WHAT YOU WILL DO :: With the records in front of you, set every one of them down exactly.

Pixel coordinate grounding data ::
BEGIN

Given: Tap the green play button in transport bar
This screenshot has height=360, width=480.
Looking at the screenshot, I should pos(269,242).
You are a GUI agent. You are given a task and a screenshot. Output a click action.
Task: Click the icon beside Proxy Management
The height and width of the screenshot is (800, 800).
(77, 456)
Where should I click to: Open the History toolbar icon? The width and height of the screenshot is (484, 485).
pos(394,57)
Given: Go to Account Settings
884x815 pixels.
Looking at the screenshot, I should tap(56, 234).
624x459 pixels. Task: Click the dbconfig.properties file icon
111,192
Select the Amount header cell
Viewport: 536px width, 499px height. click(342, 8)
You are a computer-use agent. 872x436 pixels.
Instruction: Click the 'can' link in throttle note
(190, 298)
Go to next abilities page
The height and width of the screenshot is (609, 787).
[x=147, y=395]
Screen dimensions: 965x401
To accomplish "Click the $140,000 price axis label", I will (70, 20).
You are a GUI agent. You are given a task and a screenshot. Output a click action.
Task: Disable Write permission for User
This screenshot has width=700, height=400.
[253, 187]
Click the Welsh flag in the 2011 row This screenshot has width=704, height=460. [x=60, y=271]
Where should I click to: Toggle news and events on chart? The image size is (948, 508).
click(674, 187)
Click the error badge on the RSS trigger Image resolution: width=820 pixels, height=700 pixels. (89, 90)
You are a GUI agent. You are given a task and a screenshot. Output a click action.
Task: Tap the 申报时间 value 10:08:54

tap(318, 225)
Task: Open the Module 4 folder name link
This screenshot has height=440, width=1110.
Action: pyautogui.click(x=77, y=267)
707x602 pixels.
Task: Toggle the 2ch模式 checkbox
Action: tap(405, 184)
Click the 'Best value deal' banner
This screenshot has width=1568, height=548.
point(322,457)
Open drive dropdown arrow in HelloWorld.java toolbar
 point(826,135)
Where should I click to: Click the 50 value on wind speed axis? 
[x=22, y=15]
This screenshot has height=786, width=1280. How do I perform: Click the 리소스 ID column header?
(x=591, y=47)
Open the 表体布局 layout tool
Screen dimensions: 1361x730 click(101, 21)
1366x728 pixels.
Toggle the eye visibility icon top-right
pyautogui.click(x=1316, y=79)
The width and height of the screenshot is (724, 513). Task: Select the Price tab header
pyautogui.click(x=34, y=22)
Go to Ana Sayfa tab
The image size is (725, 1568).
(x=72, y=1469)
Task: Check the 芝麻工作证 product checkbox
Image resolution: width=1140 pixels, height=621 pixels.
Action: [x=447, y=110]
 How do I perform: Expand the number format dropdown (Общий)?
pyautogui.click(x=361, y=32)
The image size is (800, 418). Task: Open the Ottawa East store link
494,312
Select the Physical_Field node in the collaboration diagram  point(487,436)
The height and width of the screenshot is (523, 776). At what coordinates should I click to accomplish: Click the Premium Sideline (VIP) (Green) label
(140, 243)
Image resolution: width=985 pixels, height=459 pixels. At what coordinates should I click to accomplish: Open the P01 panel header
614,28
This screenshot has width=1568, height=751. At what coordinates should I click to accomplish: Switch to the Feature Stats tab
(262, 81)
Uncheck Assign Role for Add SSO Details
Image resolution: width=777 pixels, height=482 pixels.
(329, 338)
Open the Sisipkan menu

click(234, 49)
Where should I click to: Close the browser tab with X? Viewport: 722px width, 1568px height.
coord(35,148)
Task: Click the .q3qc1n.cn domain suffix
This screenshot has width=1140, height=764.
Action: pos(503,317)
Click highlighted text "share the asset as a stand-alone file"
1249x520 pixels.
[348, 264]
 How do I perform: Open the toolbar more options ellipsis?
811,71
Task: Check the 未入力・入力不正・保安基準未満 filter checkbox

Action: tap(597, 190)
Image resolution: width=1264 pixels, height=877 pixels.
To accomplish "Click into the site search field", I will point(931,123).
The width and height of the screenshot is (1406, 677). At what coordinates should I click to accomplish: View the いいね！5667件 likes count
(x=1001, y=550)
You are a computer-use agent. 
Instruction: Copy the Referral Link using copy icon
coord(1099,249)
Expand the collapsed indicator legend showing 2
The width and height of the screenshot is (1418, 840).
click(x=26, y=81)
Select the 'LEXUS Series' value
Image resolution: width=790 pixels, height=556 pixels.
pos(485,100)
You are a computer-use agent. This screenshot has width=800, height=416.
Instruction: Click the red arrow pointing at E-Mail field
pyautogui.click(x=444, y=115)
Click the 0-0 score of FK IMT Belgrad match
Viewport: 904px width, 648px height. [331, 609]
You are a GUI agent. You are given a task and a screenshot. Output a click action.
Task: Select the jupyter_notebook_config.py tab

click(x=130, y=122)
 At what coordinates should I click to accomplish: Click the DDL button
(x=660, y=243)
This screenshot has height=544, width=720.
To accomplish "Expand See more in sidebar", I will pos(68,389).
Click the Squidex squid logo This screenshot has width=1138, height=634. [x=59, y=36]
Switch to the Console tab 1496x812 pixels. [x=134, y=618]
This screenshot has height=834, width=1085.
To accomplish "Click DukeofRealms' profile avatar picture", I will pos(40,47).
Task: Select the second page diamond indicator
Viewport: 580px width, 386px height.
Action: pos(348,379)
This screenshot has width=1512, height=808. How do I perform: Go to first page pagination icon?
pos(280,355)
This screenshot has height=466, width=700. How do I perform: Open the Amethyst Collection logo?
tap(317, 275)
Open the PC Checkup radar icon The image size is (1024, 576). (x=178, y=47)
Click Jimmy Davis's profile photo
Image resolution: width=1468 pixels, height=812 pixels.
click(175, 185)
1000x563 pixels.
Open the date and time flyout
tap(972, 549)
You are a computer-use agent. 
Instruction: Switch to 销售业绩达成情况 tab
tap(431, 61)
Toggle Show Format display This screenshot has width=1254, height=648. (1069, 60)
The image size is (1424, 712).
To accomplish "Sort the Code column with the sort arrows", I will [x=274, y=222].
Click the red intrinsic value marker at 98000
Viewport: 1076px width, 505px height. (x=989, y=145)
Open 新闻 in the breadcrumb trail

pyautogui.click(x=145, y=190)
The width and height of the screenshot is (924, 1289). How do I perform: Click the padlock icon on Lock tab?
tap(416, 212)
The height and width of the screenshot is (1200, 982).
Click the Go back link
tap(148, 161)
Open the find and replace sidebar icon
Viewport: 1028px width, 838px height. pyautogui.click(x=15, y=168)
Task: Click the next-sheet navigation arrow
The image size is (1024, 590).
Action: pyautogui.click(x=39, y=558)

END

RESULT FOR THIS EXERCISE ::
Given: Tap the green play button in transport bar
This screenshot has height=360, width=480.
Looking at the screenshot, I should pos(269,242).
You are a GUI agent. You are given a task and a screenshot. Output a click action.
Task: Click the icon beside Proxy Management
The height and width of the screenshot is (800, 800).
(77, 456)
Where should I click to: Open the History toolbar icon? The width and height of the screenshot is (484, 485).
pos(394,57)
Given: Go to Account Settings
884x815 pixels.
Looking at the screenshot, I should tap(56, 234).
624x459 pixels. Task: Click the dbconfig.properties file icon
111,192
Select the Amount header cell
Viewport: 536px width, 499px height. click(342, 8)
You are a computer-use agent. 872x436 pixels.
Instruction: Click the 'can' link in throttle note
(190, 298)
Go to next abilities page
The height and width of the screenshot is (609, 787).
[x=147, y=395]
Screen dimensions: 965x401
To accomplish "Click the $140,000 price axis label", I will (70, 20).
You are a GUI agent. You are given a task and a screenshot. Output a click action.
Task: Disable Write permission for User
This screenshot has width=700, height=400.
[253, 187]
Click the Welsh flag in the 2011 row This screenshot has width=704, height=460. [x=60, y=271]
Where should I click to: Toggle news and events on chart? The image size is (948, 508).
click(674, 187)
Click the error badge on the RSS trigger Image resolution: width=820 pixels, height=700 pixels. (89, 90)
You are a GUI agent. You are given a task and a screenshot. Output a click action.
Task: Tap the 申报时间 value 10:08:54

tap(318, 225)
Task: Open the Module 4 folder name link
This screenshot has height=440, width=1110.
Action: pyautogui.click(x=77, y=267)
707x602 pixels.
Task: Toggle the 2ch模式 checkbox
Action: tap(405, 184)
Click the 'Best value deal' banner
This screenshot has width=1568, height=548.
point(322,457)
Open drive dropdown arrow in HelloWorld.java toolbar
 point(826,135)
Where should I click to: Click the 50 value on wind speed axis? 
[x=22, y=15]
This screenshot has height=786, width=1280. How do I perform: Click the 리소스 ID column header?
(x=591, y=47)
Open the 表体布局 layout tool
Screen dimensions: 1361x730 click(101, 21)
1366x728 pixels.
Toggle the eye visibility icon top-right
pyautogui.click(x=1316, y=79)
The width and height of the screenshot is (724, 513). Task: Select the Price tab header
pyautogui.click(x=34, y=22)
Go to Ana Sayfa tab
The image size is (725, 1568).
(x=72, y=1469)
Task: Check the 芝麻工作证 product checkbox
Image resolution: width=1140 pixels, height=621 pixels.
Action: [x=447, y=110]
 How do I perform: Expand the number format dropdown (Общий)?
pyautogui.click(x=361, y=32)
The image size is (800, 418). Task: Open the Ottawa East store link
494,312
Select the Physical_Field node in the collaboration diagram  point(487,436)
The height and width of the screenshot is (523, 776). At what coordinates should I click to accomplish: Click the Premium Sideline (VIP) (Green) label
(140, 243)
Image resolution: width=985 pixels, height=459 pixels. At what coordinates should I click to accomplish: Open the P01 panel header
614,28
This screenshot has width=1568, height=751. At what coordinates should I click to accomplish: Switch to the Feature Stats tab
(262, 81)
Uncheck Assign Role for Add SSO Details
Image resolution: width=777 pixels, height=482 pixels.
(329, 338)
Open the Sisipkan menu

click(234, 49)
Where should I click to: Close the browser tab with X? Viewport: 722px width, 1568px height.
coord(35,148)
Task: Click the .q3qc1n.cn domain suffix
This screenshot has width=1140, height=764.
Action: pos(503,317)
Click highlighted text "share the asset as a stand-alone file"
1249x520 pixels.
[348, 264]
 How do I perform: Open the toolbar more options ellipsis?
811,71
Task: Check the 未入力・入力不正・保安基準未満 filter checkbox

Action: tap(597, 190)
Image resolution: width=1264 pixels, height=877 pixels.
To accomplish "Click into the site search field", I will point(931,123).
The width and height of the screenshot is (1406, 677). At what coordinates should I click to accomplish: View the いいね！5667件 likes count
(x=1001, y=550)
You are a computer-use agent. 
Instruction: Copy the Referral Link using copy icon
coord(1099,249)
Expand the collapsed indicator legend showing 2
The width and height of the screenshot is (1418, 840).
click(x=26, y=81)
Select the 'LEXUS Series' value
Image resolution: width=790 pixels, height=556 pixels.
pos(485,100)
You are a computer-use agent. This screenshot has width=800, height=416.
Instruction: Click the red arrow pointing at E-Mail field
pyautogui.click(x=444, y=115)
Click the 0-0 score of FK IMT Belgrad match
Viewport: 904px width, 648px height. [331, 609]
You are a GUI agent. You are given a task and a screenshot. Output a click action.
Task: Select the jupyter_notebook_config.py tab

click(x=130, y=122)
 At what coordinates should I click to accomplish: Click the DDL button
(x=660, y=243)
This screenshot has height=544, width=720.
To accomplish "Expand See more in sidebar", I will pos(68,389).
Click the Squidex squid logo This screenshot has width=1138, height=634. [x=59, y=36]
Switch to the Console tab 1496x812 pixels. [x=134, y=618]
This screenshot has height=834, width=1085.
To accomplish "Click DukeofRealms' profile avatar picture", I will pos(40,47).
Task: Select the second page diamond indicator
Viewport: 580px width, 386px height.
Action: pos(348,379)
This screenshot has width=1512, height=808. How do I perform: Go to first page pagination icon?
pos(280,355)
This screenshot has height=466, width=700. How do I perform: Open the Amethyst Collection logo?
tap(317, 275)
Open the PC Checkup radar icon The image size is (1024, 576). (x=178, y=47)
Click Jimmy Davis's profile photo
Image resolution: width=1468 pixels, height=812 pixels.
click(175, 185)
1000x563 pixels.
Open the date and time flyout
tap(972, 549)
You are a computer-use agent. 
Instruction: Switch to 销售业绩达成情况 tab
tap(431, 61)
Toggle Show Format display This screenshot has width=1254, height=648. (1069, 60)
The image size is (1424, 712).
To accomplish "Sort the Code column with the sort arrows", I will [x=274, y=222].
Click the red intrinsic value marker at 98000
Viewport: 1076px width, 505px height. (x=989, y=145)
Open 新闻 in the breadcrumb trail

pyautogui.click(x=145, y=190)
The width and height of the screenshot is (924, 1289). How do I perform: Click the padlock icon on Lock tab?
tap(416, 212)
The height and width of the screenshot is (1200, 982).
Click the Go back link
tap(148, 161)
Open the find and replace sidebar icon
Viewport: 1028px width, 838px height. pyautogui.click(x=15, y=168)
Task: Click the next-sheet navigation arrow
The image size is (1024, 590).
Action: pyautogui.click(x=39, y=558)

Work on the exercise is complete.